* [Data excerpts]
— BEGIN —
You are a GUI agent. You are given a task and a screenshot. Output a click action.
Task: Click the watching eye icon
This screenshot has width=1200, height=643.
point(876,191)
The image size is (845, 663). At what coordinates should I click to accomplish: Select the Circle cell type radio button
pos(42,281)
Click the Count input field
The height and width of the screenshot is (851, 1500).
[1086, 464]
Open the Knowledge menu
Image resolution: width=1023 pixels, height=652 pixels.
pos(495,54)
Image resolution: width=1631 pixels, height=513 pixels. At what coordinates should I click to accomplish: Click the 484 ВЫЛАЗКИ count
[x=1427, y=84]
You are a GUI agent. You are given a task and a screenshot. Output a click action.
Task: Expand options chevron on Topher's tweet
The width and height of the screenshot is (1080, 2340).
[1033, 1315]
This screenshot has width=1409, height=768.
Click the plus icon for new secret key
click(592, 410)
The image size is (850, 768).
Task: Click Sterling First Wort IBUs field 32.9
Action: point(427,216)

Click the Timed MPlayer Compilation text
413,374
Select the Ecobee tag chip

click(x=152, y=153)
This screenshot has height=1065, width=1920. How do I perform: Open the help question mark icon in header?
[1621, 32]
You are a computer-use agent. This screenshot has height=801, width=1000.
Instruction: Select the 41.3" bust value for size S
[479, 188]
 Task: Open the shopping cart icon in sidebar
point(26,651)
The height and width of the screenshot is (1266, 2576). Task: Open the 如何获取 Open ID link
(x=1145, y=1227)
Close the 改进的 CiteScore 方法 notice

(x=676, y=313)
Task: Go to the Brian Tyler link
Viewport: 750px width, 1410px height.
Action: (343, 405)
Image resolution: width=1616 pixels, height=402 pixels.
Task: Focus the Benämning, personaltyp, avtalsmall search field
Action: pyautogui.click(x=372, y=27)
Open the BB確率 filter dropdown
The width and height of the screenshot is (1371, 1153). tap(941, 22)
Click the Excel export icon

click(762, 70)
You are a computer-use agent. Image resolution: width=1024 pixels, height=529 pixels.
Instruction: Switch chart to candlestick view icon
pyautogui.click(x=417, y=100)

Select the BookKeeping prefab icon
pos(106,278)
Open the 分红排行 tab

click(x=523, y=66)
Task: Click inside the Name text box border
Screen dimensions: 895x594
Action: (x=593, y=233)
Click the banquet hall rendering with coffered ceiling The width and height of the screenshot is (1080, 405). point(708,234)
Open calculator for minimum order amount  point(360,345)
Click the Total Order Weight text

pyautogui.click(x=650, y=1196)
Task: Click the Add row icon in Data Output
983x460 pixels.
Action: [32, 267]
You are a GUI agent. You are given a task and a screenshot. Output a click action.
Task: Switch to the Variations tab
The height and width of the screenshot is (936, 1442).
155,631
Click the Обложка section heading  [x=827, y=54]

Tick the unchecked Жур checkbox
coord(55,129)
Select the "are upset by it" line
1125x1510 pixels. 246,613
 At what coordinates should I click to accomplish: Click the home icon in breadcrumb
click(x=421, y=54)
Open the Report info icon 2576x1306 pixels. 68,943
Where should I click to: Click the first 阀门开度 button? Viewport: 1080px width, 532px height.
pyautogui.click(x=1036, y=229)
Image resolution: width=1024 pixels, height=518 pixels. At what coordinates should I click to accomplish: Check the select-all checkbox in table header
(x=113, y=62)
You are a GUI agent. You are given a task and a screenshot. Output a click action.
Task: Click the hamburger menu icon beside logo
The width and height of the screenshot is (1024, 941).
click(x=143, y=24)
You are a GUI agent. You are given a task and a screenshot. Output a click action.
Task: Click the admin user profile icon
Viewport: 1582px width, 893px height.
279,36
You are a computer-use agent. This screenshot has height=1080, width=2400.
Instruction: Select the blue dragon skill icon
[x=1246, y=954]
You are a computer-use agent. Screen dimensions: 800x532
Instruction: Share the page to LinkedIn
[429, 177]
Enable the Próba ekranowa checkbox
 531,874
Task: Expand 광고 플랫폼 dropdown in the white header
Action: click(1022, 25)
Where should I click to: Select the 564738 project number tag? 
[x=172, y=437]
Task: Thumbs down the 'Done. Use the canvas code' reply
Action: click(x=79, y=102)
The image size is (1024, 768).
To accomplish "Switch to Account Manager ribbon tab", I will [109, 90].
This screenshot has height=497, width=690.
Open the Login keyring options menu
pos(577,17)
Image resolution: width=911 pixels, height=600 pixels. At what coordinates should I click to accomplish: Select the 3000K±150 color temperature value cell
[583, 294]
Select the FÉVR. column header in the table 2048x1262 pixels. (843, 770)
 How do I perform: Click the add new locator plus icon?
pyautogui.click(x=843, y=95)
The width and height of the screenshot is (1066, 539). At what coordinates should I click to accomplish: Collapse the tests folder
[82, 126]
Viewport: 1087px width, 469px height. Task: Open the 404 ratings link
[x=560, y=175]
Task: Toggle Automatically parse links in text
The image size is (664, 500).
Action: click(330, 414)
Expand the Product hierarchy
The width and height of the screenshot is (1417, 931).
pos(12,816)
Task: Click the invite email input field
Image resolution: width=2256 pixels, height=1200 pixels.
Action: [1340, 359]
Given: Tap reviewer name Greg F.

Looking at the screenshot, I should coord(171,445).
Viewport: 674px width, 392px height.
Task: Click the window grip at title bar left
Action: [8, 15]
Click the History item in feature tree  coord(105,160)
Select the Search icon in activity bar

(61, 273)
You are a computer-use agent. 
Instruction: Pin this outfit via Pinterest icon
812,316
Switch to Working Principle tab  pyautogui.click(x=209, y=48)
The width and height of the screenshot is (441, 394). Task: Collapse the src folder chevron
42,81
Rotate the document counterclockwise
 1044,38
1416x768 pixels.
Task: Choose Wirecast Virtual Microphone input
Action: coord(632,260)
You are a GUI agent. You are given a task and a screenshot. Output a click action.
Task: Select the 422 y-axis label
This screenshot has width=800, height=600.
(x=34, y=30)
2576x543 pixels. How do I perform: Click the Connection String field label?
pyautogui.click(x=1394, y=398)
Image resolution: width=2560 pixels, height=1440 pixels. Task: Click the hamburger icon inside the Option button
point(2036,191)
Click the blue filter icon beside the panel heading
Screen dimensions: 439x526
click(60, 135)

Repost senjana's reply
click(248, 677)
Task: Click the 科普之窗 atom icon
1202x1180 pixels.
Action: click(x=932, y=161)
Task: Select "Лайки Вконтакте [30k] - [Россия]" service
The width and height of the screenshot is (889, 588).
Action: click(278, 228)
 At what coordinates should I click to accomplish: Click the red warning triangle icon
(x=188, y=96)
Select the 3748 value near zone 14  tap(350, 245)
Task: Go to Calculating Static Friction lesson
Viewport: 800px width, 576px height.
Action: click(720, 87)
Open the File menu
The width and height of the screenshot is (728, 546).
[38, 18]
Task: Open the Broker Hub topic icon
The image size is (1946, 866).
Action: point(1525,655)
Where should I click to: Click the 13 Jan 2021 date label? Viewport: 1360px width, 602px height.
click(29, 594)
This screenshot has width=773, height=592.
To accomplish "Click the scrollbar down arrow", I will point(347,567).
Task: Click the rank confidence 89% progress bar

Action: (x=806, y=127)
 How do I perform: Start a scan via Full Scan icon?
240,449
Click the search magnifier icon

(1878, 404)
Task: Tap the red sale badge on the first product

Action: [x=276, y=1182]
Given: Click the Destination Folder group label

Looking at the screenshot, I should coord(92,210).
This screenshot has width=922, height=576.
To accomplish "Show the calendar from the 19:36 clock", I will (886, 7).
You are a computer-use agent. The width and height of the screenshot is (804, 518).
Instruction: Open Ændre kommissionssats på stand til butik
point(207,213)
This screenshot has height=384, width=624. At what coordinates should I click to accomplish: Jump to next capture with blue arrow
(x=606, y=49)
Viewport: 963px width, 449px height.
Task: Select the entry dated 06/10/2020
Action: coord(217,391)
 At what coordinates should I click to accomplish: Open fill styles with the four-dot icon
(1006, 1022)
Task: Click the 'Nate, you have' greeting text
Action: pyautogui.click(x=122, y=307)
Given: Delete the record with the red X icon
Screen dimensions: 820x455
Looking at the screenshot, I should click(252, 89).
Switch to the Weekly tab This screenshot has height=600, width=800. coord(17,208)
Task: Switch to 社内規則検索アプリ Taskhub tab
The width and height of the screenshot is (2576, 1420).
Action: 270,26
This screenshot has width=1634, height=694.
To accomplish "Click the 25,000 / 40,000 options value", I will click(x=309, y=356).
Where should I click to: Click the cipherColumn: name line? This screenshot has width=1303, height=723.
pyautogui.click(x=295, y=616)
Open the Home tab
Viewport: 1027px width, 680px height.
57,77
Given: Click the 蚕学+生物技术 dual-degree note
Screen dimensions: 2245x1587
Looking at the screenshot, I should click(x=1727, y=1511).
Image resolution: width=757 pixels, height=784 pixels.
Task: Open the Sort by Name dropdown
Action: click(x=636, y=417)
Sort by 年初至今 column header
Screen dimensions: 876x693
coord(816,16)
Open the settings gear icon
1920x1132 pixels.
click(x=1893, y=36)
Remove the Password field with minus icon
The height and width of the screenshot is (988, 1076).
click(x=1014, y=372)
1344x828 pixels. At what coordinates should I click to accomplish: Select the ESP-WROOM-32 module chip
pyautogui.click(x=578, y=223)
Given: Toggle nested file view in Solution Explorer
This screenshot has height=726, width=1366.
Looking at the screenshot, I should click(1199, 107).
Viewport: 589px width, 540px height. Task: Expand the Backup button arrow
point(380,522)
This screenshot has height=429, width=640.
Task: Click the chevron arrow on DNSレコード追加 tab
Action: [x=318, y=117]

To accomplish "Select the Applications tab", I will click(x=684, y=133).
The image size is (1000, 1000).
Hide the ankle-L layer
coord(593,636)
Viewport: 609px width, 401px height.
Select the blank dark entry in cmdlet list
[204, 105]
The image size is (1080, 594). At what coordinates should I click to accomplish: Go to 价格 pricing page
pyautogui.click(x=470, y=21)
— END —
* [Goal of the exercise] Rewrite the data from the line containing "will click(x=684, y=133)." down through the end, changing "layer" to "group" and leaving everything else untouched.

* [Task output]
To accomplish "Select the Applications tab", I will click(x=684, y=133).
The image size is (1000, 1000).
Hide the ankle-L group
coord(593,636)
Viewport: 609px width, 401px height.
Select the blank dark entry in cmdlet list
[204, 105]
The image size is (1080, 594). At what coordinates should I click to accomplish: Go to 价格 pricing page
pyautogui.click(x=470, y=21)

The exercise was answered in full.